Work required »
Lines to return, exactly: from the line with "Permanent link (75, 522)" to the line with "Molecular weight (79, 201)" in the entries below, both included.

[Opening Data for review section]

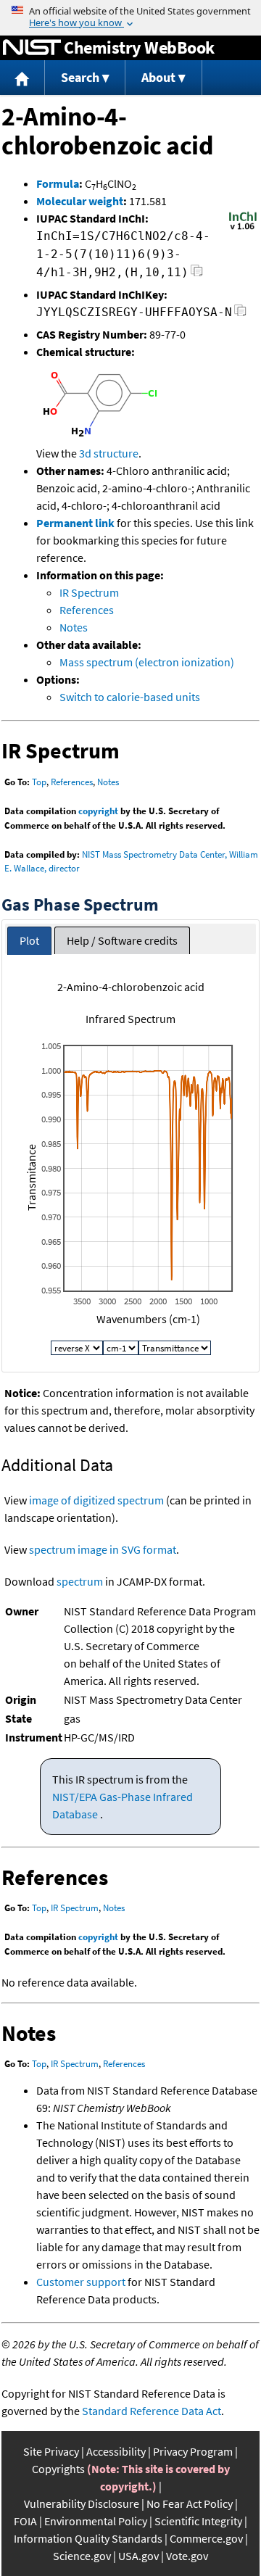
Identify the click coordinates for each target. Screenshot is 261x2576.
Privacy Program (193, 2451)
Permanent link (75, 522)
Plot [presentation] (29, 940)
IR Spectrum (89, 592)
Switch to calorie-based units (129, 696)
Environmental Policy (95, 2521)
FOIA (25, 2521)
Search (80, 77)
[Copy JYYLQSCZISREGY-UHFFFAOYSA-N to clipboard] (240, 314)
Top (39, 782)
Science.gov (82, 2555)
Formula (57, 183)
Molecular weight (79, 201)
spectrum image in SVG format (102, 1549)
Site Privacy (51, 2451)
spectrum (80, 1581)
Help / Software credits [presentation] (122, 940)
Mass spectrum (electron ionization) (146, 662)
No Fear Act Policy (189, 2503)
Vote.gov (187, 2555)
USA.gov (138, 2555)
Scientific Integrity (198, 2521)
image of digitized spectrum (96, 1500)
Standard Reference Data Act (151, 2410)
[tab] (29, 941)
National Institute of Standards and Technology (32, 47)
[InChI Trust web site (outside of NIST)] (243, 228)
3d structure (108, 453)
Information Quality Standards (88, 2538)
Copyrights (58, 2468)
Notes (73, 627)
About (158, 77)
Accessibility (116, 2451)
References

[Closing Data for review section]

Your response »
Permanent link (75, 522)
Plot [presentation] (29, 940)
IR Spectrum (89, 592)
Switch to calorie-based units (129, 696)
Environmental Policy (95, 2521)
FOIA (25, 2521)
Search (80, 77)
[Copy JYYLQSCZISREGY-UHFFFAOYSA-N to clipboard] (240, 314)
Top (39, 782)
Science.gov (82, 2555)
Formula (57, 183)
Molecular weight (79, 201)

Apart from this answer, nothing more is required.